CMではないが、サイモン&ガーファンクルの《明日に架ける橋》。

名曲だが、歌詞を見ると随分ヘンだ。

内容はだいたいこんな感じ。

君が落ち込んだり、気が滅入ってたりしても大丈夫さ!

明日に架ける橋のように、僕が君を慰めてやろう!

いささか強引な要約は勘弁のほどを。

この歌の特徴は、落ち込んでもいないリスナーを勝手に落ち込ませ、勝手に慰めるという手法だ。

で、クライマックスに登場する「Silver Girl」ってのは実は麻薬を注射する針のスラングで、癒しもエスカレートしてトリップの世界にまで… いや、これは本稿のテーマからは外れるので省略。とにかく、この構造に気がつかないリスナーは最後は救われた気持ちになるという寸法。

そりゃそうだよね、最初は滅茶苦茶な状態に突き落とされるんだから。

これは自己啓発セミナーや宗教や諜報機関での洗脳の手法と基本的には変わりがない。

何も《明日に架ける橋》だけではない。ビートルズをはじめとした当時のラブソングは大体こんな感じだったのだ。(今でもそうなのか?)

リスナーは何の疑いも無く、彼らの甘い囁きに酔い、いつの間にか歌の中の人物と自己を同化させる。繰り返すようだが、このようなパターンは古くからの手法で新しくもなんともない……。

さて、本題に入ろう。

最近の缶コーヒーは「ほっと一息」の代替商品となってしまった感がある。

缶コーヒーのヘビーユーザーはトラックやタクシーの運転手、外回りの営業マンだが、彼らにとっての缶コーヒーは昔から「ほっと一息」入れる時に飲む商品ではあった。

ところが、恐らく自覚的、意図的に、あたり前の「ほっと一息」を全面に押し出したCMがメディアを席巻しはじめた。

安田成美の「一息しましょ」を皮切りに、 公園のベンチでとんねるず 扮するちょっと疲れたサラリーマン、矢沢永吉の「まいったなぁ」、クリントンに「テルミーガツン!!」と言われる中間管理職のおっさん。

松田優作の「Jack」は例外としても、ほとんどの缶コーヒーCMのシチュエーションは、ある種「ほっとするための精神安定剤」的な位置付けを確立してしまった感がある。

極め付けは、飯島直子のジョージア。

「たまんねぇよなあ。早くおわんねえかなあ。てなことかな」(長い会議で疲れた男たちに)

「アッチィよねぇ。そんなに熱くなっちゃって!このぉ!」(汗だくで公衆電話をかける男に)

「言っちゃえよ。ガツンと言っちゃえよ。ガッツーン!とは言えないかあ。」(上司に叱られている男に)

ちょっと乱暴で揶揄するような口調だが、叱られたり、たしなめられたりすることが、むしろうれしいマザコン世代の男にはたまらないセリフだ。
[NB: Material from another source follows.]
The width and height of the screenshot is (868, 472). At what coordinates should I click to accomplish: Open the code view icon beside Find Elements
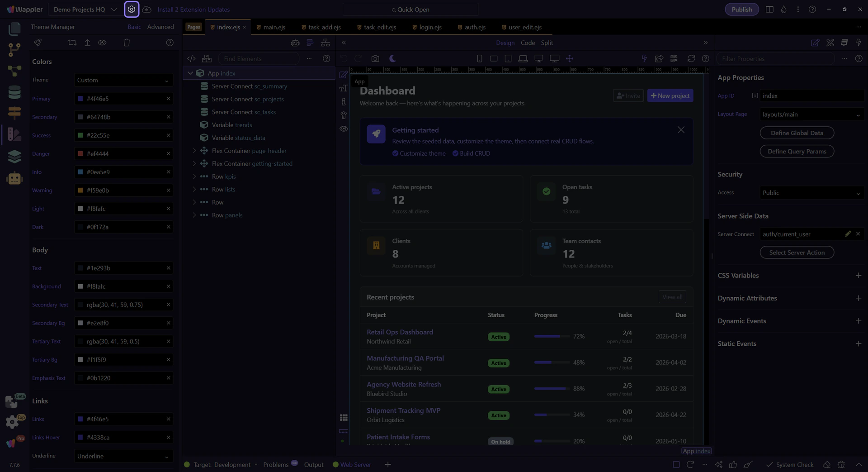pos(191,59)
缶コーヒー、イコール「癒し商品」「ほっと一息する商品」 というイメージは、「疲れている男たち」と「疲れを癒す女」という幻想が一人歩きした飯島直子出演の「ジョージア」で決定づけられたと言ってよい。

誰かに言って欲しい一言を飯島直子が代弁してくれた。

だから、「本当は疲れていない男たち」も「何となく疲れた気分」になって癒された気分になった。先述した「自己同一化」だ。

彼女が呼びかけた「やすらぎパーカープレゼント」は4435万152通の応募、第二段の「がんばってコート」は4403万5861通の応募があったそうな。
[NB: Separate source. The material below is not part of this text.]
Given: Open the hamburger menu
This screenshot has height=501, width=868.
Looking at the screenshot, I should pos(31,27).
のべ人数で換算すると日本国民の3分の2が応募をしたことになる。

恐らく1人で何通も応募をした人間が何千人もいることは想像に難く無いが、ともにプレミアム史上の記録を塗り替えた応募数だそうで、それだけ圧倒的な支持を受けたということは確かだ。

それほどまでに時代は「やすらぎ」と「がんばって」の慰めを求めているのだろうか。

違うと思う。

もちろん、こんな御時世だから「不景気」と「疲れ」を関連づけて語ることは簡単だ。

だが、本当にそうだろうか。

「不景気」の煽りでリストラや解雇された人間は、仕事が無いんだから疲れようが無いではないか(もちろん精神的な疲れはあるかもしれないが)。

缶コーヒーCMも、コークのCMや「明日に架ける橋」の手法と同様、欲望の喚起を設定し、商品を欲望の代償とする手法と何ら変わりがないような気がする。
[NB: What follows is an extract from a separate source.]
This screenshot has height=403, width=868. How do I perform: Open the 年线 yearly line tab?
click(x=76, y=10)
送り手の勝手な「精神的つき落とし」を喰らわされた人間が、勝手に「自己同化作用」をおこして「疲れた気分」になっているだけなのではないだろうか。

本当に「疲れている人」は缶コーヒー程度では癒されないよ。缶コーヒー程度で癒される疲れは、当然疲れの部類には入らないし、視聴者も馬鹿じゃないから、それぐらいは気がついているはずだ。

では、「癒しCM」がなぜあれほどの支持を受けているのか。

「疲れた自分が癒される」というストーリーが欲しいということに他ならない。そのためには、疲れていない人も一旦疲れてみる必要がある。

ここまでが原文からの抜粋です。